[TASK TO COMPLETE]
Please filter the listing below and copy out the lines that hold "agent".

[INFORMATION]
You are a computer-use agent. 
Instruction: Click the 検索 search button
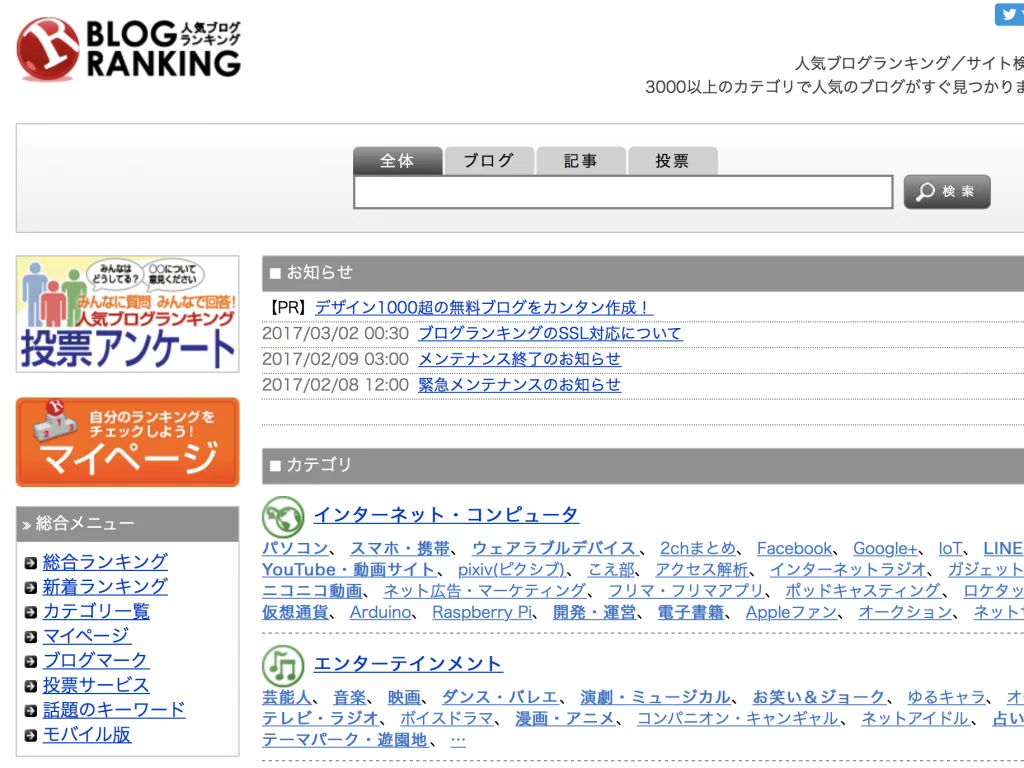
* * *
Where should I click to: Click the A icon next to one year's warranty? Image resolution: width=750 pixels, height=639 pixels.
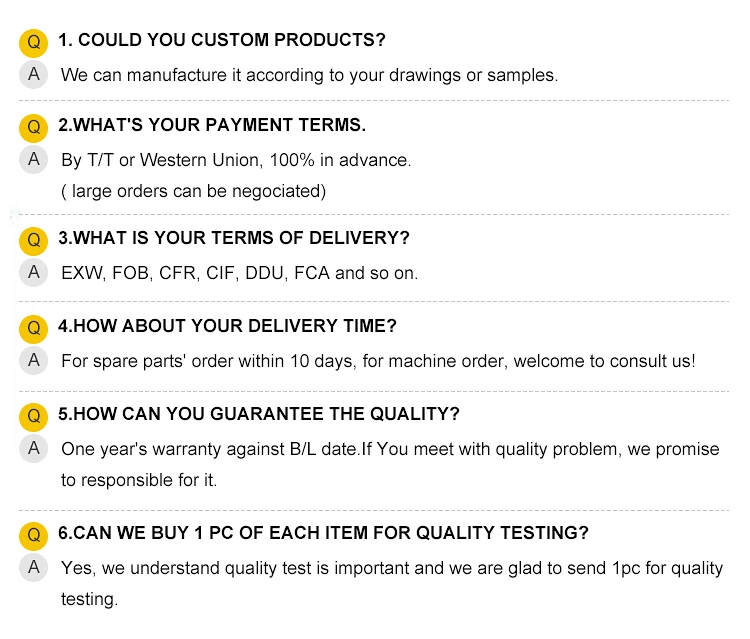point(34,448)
--
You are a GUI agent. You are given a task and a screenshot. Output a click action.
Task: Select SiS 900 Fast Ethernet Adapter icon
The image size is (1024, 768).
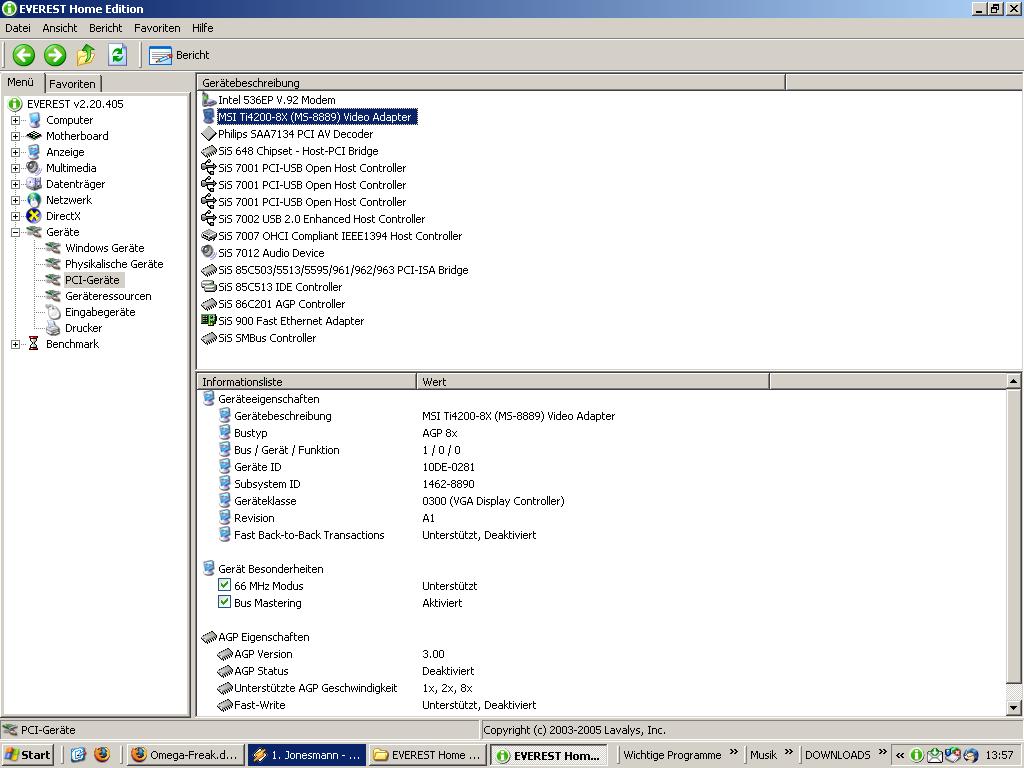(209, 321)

[ANSWER FOR THIS EXERCISE]
You are a computer-use agent. 
You are a GUI agent. You are given a task and a screenshot. Output a click action.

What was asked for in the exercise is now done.